Google CEO Eric Schmidt has a great way of making public statements that are at once frank, unorthodox, thought provoking – and a little frightening. This weekend The Wall St. Journal ran an interview with Schmidt that offered tidbits like that on a wide range of topics. One statement in particular, that Schmidt thinks teenagers should be entitled to change their names upon reaching adulthood in order to separate themselves from the Google record of their youthful indiscretions, is something worth stopping to take note of.
Earlier this month we ran our own original coverage of Schmidt statements at a conference where he said that “people aren’t ready for the technology revolution that’s going to happen to them” and that absolute privacy would prove too-unsafe in the future. His latest comments seem both more and less reasonable.
On What Comes After the Search Era
First, Schmidt believes that the dominance of search will give way to recommendation technology. That’s something we’ve argued for years as well: that recommendation has the potential to outgrow search because it’s like the search you didn’t even know you wanted to perform, offered to you automatically.
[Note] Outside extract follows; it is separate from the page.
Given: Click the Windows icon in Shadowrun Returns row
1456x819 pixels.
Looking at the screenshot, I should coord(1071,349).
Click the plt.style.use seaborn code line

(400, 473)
That requires a lot of targeting and artificial intelligence, both Google sweet spots.
“He predicts, apparently seriously, that every young person one day will be entitled automatically to change his or her name on reaching adulthood in order to disown youthful hijinks stored on their friends’ social media sites.”
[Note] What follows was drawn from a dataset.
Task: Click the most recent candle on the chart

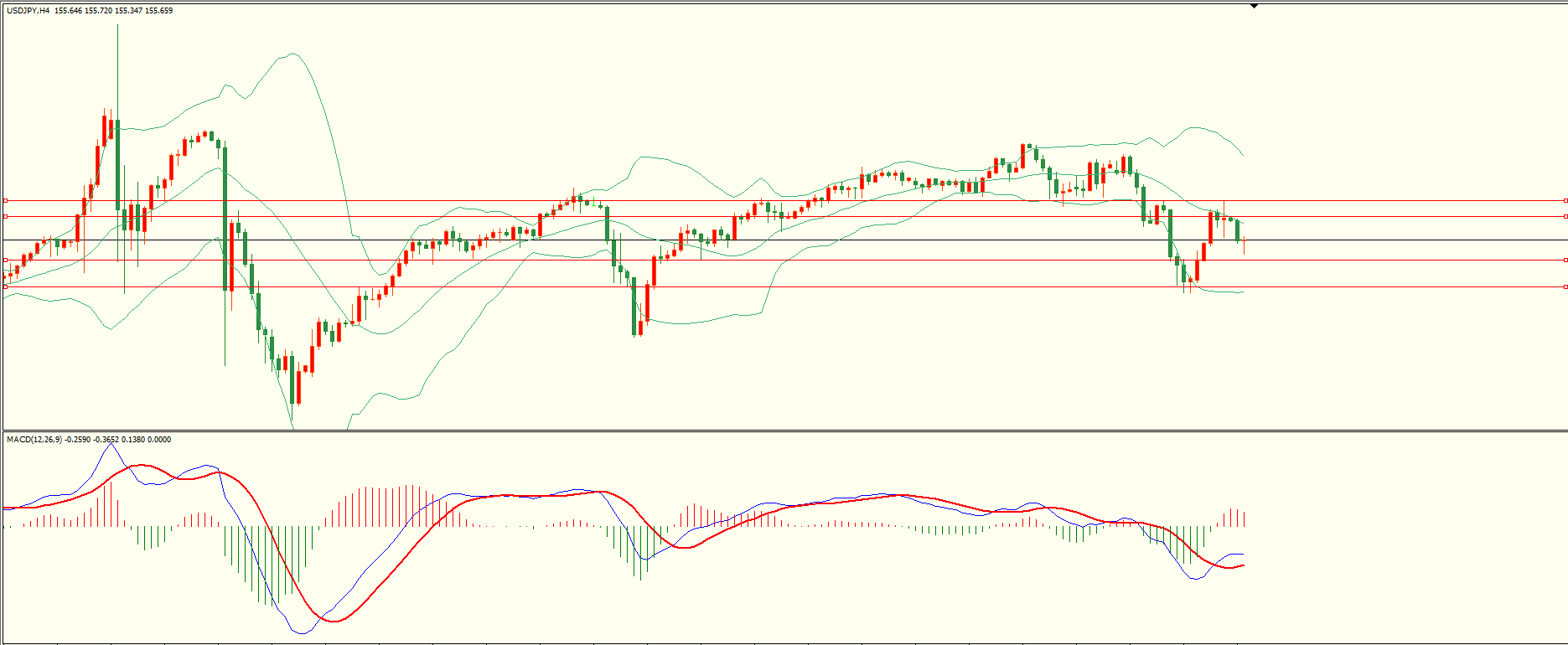Action: (1244, 244)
“We’re still happy to be in search, believe me,” Schmidt told the Journal. “But one idea is that more and more searches are done on your behalf without you needing to type….I actually think most people don’t want Google to answer their questions. They want Google to tell them what they should be doing next.”
Google and Your Permanent Record
“I don’t believe society understands what happens when everything is available, knowable and recorded by everyone all the time,” Schmidt said again in this interview.
Holman Jenkins, Jr., a member of The Wall St. Journal editorial board and the author of a strong opinion piece last week in support of Google’s alleged backing away from Net Neutrality, summarizes the key Schmidt statement in this week’s write-up:
He predicts, apparently seriously, that every young person one day will be entitled automatically to change his or her name on reaching adulthood in order to disown youthful hijinks stored on their friends’ social media sites.
That’s Schmidt’s proposed solution to the increasingly online lives we live and the dwindling of our privacy, embodied more by his company than any other in history? That seems… crazy. Maybe he was simply observing that such policies were likely to take shape in the future. But if they do, the company he runs will be the primary cause of it.
Perhaps parents should start giving their children short-term names then, which they’ll be less attached to. Save your favorite name for adulthood, kids, because you’ll need to change it. Google says so.
Perhaps it’s a good idea, even. But it’s probably far more a fantasy scenario to chew on than anything tied to reality. It demonstrates an unusual understanding of privacy, freedom, indiscretion and consequences: as tied to the line between youth and adulthood more than the basic human experience. You could call it a cop-out by the CEO of history’s greatest privacy-killing machine.
I have long contended that people who are concerned about convincing young people to consider the long-term consequences of their actions and expect Internet companies to solve that timeless problem – are being unfair. But I still can’t help but shake my head at a suggestion like Schmidt’s.
What do you think of Schmidt’s vision of the future? What does it mean to you to hear the CEO of Google make such a suggestion about adulthood, responsibility and the internet?